Ironically, this development comes just a month after France announced its troop withdrawal from Mali on February 17, 2022, following tensions with the Malian Junta, although it plans to continue operations from the neighbouring Niger Republic. This has undoubtedly provided an opening for IS militants to exploit. ISGS opposes foreign engagement in the Sahel and has carried out and continues to carry out attacks on foreign government security personnel as well as France-led Operation Barkhane, which combats numerous jihadist groups.

JNIM is the fastest-growing group in the Sahel, making it the most formidable adversary to ISGS, according to incident mapping analysis, having registered the highest increase in the number of attacks and deaths in 2021. In 2020, the organization was responsible for 507 attacks, which then recorded a 69.42 per cent increase to 859 attacks in 2021. Between January and February 2022, 392 attacks were registered, which is 6 times greater than the 65 attacks recorded in 2021 and 5 times higher than the 67 attacks recorded in 2020 within the same periods in focus. The number of deaths linked to JNIM was down 3.03% in 2021 with 1,245 fatalities from 1,284 in 2020.

ISGS, on the other hand, claims to be the most lethal group in the Sahel, and was responsible for 381 attacks in 2020, with 398 attacks in 2021, a 4.46% rise. Between January and February of 2022, 88 attacks were recorded, a 54.38% increase from 57 incidents in 2021 and a 10% increase from 80 incidents in 2020. 1,208 persons have been killed because of ISGS in 2020, with 1,427 deaths in 2021, a rise of 18.12%.

Most Sahel countries, including Coastal states in the West African zone such as Ghana, Benin, Togo, and Ivory Coast, will see an increase in terrorism as Islamic State (IS) affiliates spread. The security system in the Sahel continues to deteriorate because of political instability, with military participation in politics leading to coups in Burkina Faso, Mali, Guinea, and Chad. Climate change, land degradation, population increase, and weak governments in Niger, Mali, and Sudan, among others, all contribute to the continuation of terrorist-related operations across borders, highlighting places where government authority is weakest.

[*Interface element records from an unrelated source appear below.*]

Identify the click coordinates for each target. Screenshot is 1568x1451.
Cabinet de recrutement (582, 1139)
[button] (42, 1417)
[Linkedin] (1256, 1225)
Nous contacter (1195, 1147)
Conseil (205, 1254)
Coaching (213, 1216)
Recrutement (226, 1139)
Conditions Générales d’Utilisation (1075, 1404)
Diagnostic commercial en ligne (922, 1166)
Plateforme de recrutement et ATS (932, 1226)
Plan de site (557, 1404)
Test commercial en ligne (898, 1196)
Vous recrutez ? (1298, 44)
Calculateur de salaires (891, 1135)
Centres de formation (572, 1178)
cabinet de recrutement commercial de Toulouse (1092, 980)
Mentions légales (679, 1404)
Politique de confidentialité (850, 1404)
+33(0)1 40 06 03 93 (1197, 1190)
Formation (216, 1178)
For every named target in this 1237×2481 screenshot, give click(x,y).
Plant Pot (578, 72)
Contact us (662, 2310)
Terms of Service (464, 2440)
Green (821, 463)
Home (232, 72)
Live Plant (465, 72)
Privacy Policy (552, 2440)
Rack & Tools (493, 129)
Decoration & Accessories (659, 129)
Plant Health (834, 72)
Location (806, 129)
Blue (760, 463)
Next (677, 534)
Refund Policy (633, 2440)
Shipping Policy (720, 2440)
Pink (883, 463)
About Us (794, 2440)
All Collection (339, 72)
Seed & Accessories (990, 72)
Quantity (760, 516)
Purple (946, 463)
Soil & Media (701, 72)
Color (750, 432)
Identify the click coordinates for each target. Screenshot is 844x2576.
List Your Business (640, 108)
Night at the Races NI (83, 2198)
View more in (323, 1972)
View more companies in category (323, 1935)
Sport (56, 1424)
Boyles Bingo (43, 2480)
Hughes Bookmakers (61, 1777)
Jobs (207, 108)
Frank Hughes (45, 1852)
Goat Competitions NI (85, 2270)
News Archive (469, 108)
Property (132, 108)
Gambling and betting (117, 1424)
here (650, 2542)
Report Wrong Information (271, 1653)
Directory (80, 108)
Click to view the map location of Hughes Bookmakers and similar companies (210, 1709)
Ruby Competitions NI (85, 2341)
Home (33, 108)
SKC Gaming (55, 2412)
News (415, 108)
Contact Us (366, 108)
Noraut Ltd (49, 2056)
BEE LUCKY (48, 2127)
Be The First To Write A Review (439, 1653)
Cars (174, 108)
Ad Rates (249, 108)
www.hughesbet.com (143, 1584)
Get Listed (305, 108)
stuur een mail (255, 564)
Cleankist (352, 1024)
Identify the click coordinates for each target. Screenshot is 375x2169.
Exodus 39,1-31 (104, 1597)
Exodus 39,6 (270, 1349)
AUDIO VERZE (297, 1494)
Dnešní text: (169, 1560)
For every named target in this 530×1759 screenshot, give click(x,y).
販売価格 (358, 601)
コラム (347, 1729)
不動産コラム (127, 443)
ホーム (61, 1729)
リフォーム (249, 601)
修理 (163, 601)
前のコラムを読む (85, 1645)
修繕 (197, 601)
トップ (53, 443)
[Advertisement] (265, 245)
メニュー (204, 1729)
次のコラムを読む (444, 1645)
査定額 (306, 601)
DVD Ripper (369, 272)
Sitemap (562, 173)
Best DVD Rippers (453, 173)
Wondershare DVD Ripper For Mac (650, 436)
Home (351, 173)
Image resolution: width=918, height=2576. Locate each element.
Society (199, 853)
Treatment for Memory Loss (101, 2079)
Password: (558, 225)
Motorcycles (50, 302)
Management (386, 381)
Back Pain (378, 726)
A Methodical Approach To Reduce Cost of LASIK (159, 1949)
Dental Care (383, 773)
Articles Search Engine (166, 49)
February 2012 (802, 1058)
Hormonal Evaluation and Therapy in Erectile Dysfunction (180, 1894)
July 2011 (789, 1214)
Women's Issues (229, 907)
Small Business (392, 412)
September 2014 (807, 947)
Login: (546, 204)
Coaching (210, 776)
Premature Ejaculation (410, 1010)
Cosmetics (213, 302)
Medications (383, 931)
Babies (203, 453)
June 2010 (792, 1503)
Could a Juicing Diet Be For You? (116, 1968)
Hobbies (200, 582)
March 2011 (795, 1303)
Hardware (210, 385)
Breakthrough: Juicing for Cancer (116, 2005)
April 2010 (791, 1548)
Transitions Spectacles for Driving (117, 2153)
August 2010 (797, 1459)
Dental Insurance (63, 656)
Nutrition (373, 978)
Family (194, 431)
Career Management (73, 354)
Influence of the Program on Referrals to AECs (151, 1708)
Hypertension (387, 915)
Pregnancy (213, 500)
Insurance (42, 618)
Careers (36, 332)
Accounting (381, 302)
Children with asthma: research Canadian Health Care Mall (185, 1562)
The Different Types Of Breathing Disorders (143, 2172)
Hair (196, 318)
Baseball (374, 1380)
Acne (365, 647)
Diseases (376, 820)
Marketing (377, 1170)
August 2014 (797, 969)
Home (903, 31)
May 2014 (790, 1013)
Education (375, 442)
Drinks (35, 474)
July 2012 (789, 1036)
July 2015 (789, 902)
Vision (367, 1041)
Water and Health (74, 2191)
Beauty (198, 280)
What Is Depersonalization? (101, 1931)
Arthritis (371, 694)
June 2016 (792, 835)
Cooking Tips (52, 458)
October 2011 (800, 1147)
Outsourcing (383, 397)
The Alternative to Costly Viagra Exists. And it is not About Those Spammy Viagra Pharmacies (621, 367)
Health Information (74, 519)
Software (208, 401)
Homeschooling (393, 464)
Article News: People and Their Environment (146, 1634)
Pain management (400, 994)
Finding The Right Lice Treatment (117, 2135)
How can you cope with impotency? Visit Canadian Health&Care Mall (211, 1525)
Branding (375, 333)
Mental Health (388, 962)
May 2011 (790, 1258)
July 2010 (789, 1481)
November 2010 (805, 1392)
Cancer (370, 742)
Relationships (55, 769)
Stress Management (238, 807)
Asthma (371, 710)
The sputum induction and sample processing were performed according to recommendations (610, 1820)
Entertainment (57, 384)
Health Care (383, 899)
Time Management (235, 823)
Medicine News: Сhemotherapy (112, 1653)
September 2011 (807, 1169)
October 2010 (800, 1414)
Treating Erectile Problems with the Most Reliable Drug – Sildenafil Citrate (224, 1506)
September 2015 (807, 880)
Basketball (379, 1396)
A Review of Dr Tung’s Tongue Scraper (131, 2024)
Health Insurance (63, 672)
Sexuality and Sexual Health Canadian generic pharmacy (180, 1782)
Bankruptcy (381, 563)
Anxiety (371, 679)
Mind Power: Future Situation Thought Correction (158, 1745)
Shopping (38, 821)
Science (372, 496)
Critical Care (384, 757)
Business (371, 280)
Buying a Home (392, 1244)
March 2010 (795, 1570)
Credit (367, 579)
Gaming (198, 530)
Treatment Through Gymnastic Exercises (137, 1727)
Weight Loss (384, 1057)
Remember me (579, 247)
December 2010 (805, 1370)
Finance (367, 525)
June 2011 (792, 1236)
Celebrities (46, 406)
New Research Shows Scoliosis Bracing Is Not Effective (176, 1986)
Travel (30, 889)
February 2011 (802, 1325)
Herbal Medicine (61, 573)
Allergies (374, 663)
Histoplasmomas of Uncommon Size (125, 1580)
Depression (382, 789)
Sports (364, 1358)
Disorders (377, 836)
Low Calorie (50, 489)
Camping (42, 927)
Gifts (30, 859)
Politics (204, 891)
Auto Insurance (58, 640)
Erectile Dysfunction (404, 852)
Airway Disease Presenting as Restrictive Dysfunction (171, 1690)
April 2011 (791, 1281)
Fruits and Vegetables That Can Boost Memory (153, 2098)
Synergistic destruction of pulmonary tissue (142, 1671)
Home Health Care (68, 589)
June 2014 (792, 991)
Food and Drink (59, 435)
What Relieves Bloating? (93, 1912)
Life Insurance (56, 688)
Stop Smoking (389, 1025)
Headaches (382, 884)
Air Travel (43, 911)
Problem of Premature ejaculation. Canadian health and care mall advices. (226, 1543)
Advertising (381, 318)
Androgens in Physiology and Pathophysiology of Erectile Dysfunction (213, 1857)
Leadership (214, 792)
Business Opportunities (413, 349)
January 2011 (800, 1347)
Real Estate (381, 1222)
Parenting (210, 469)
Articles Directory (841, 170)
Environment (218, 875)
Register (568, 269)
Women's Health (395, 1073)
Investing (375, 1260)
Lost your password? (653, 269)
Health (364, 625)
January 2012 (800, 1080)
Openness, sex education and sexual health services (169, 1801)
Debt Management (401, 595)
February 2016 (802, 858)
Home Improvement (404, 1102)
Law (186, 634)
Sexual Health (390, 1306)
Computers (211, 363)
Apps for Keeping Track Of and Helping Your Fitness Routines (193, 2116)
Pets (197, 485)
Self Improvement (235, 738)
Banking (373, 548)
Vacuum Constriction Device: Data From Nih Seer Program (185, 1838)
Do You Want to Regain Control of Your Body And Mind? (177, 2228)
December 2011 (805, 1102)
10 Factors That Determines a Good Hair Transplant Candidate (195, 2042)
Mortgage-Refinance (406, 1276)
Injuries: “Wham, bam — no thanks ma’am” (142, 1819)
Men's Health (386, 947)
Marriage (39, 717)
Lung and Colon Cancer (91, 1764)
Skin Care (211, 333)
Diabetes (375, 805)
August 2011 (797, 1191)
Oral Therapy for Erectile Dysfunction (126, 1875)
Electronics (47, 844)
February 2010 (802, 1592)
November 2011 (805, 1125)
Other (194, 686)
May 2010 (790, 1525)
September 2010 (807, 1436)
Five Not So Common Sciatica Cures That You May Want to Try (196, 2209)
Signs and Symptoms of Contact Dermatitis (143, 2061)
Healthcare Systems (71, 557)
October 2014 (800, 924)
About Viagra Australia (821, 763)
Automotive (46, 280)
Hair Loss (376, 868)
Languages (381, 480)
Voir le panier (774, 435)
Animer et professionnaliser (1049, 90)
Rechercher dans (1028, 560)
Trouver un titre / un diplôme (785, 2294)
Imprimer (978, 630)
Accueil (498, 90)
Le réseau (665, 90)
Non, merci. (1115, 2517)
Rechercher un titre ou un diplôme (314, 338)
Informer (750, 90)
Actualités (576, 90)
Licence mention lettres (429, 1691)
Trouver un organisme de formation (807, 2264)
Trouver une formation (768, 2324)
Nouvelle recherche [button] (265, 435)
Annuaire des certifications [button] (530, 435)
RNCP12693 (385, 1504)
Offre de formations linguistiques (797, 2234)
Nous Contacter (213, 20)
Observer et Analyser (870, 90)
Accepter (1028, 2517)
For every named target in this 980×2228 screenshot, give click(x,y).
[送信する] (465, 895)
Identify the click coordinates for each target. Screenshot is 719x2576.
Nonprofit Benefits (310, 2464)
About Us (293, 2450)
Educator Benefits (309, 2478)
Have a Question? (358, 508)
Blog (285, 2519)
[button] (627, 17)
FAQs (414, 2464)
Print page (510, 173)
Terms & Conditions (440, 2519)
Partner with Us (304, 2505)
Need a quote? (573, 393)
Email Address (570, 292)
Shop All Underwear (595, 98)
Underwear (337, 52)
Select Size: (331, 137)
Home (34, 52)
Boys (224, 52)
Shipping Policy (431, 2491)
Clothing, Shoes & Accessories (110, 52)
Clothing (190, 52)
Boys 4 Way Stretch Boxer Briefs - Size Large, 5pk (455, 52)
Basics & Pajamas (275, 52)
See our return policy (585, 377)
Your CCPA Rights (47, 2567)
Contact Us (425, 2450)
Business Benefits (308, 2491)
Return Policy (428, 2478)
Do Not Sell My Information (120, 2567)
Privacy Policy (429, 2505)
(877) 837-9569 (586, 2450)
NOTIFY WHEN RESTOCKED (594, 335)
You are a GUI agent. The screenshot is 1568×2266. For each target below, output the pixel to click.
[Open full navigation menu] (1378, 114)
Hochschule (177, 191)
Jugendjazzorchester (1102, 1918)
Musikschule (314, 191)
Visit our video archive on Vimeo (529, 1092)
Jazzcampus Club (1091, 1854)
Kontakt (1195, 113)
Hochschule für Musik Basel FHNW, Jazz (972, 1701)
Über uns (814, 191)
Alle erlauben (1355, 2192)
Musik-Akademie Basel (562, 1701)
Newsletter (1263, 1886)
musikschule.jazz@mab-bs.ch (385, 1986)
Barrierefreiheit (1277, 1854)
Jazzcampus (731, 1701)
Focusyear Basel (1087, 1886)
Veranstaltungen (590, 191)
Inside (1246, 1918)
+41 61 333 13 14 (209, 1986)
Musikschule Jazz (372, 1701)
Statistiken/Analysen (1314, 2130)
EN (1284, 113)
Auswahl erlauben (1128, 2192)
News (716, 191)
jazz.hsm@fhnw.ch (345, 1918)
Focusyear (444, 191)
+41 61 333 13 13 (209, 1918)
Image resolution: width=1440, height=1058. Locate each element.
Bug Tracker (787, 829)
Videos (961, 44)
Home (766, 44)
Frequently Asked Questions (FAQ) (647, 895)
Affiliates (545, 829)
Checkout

ISGS-SP will continue to operate as usual for the time being, as there has been no shakeup in the Sahel jihadist environment since the Wilayat restructure. The separation of the Sahel Province from its West African counterparts is part of a larger effort to bolster its capabilities and demonstrate its might as a global terror organization, notably in dealing with Al-Jamaat Nusrat Al-Islam wal Muslimeen (JNIM) rivals in the Sahel region. It is difficult to predict whether the Islamic State Sahel province will remain unified without a split due to its continuing evolution; nevertheless, what is clear is that conflict will continue in the region as increasing criminal interests and agendas worsen the struggle in search of domination.